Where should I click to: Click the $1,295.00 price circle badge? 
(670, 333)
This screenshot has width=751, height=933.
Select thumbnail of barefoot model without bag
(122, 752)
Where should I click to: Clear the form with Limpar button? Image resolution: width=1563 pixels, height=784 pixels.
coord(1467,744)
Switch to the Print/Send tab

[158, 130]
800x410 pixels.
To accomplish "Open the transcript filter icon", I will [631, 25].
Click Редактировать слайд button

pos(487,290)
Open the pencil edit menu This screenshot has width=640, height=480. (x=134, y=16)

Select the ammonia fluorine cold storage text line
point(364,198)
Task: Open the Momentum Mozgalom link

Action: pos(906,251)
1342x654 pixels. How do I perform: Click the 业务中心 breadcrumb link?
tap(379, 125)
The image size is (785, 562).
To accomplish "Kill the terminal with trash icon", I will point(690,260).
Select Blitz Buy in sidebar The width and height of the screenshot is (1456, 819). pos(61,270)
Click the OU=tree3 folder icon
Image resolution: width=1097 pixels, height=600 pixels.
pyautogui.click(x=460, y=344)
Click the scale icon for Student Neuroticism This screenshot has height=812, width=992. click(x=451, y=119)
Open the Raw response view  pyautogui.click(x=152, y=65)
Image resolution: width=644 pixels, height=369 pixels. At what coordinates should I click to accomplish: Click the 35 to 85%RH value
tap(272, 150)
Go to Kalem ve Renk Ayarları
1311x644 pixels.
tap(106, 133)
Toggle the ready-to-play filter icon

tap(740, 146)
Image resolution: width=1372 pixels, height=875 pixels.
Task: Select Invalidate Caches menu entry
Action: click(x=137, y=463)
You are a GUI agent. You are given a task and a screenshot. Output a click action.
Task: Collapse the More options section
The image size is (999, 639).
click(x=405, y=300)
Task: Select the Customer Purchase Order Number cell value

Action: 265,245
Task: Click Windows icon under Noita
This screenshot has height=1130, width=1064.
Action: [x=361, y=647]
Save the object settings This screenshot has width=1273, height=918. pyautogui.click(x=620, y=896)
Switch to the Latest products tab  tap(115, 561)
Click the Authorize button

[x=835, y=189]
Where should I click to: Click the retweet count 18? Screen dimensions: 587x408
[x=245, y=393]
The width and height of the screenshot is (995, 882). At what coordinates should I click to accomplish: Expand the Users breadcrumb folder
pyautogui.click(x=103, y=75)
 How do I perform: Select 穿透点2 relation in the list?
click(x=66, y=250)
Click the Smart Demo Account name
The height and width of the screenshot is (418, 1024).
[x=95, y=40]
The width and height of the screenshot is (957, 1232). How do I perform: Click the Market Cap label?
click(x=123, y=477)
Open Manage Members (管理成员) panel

★ ★ ★ ★

Your task:
When you reach the line with "1342x654 pixels. How" in the records above, start writing out lines exactly, and stop once the line with "Click the Smart Demo Account name" has been written; include nothing else.

Result for this task:
1342x654 pixels. How do I perform: Click the 业务中心 breadcrumb link?
tap(379, 125)
The image size is (785, 562).
To accomplish "Kill the terminal with trash icon", I will point(690,260).
Select Blitz Buy in sidebar The width and height of the screenshot is (1456, 819). pos(61,270)
Click the OU=tree3 folder icon
Image resolution: width=1097 pixels, height=600 pixels.
pyautogui.click(x=460, y=344)
Click the scale icon for Student Neuroticism This screenshot has height=812, width=992. click(x=451, y=119)
Open the Raw response view  pyautogui.click(x=152, y=65)
Image resolution: width=644 pixels, height=369 pixels. At what coordinates should I click to accomplish: Click the 35 to 85%RH value
tap(272, 150)
Go to Kalem ve Renk Ayarları
1311x644 pixels.
tap(106, 133)
Toggle the ready-to-play filter icon

tap(740, 146)
Image resolution: width=1372 pixels, height=875 pixels.
Task: Select Invalidate Caches menu entry
Action: click(x=137, y=463)
You are a GUI agent. You are given a task and a screenshot. Output a click action.
Task: Collapse the More options section
The image size is (999, 639).
click(x=405, y=300)
Task: Select the Customer Purchase Order Number cell value

Action: 265,245
Task: Click Windows icon under Noita
This screenshot has height=1130, width=1064.
Action: [x=361, y=647]
Save the object settings This screenshot has width=1273, height=918. pyautogui.click(x=620, y=896)
Switch to the Latest products tab  tap(115, 561)
Click the Authorize button

[x=835, y=189]
Where should I click to: Click the retweet count 18? Screen dimensions: 587x408
[x=245, y=393]
The width and height of the screenshot is (995, 882). At what coordinates should I click to accomplish: Expand the Users breadcrumb folder
pyautogui.click(x=103, y=75)
 How do I perform: Select 穿透点2 relation in the list?
click(x=66, y=250)
Click the Smart Demo Account name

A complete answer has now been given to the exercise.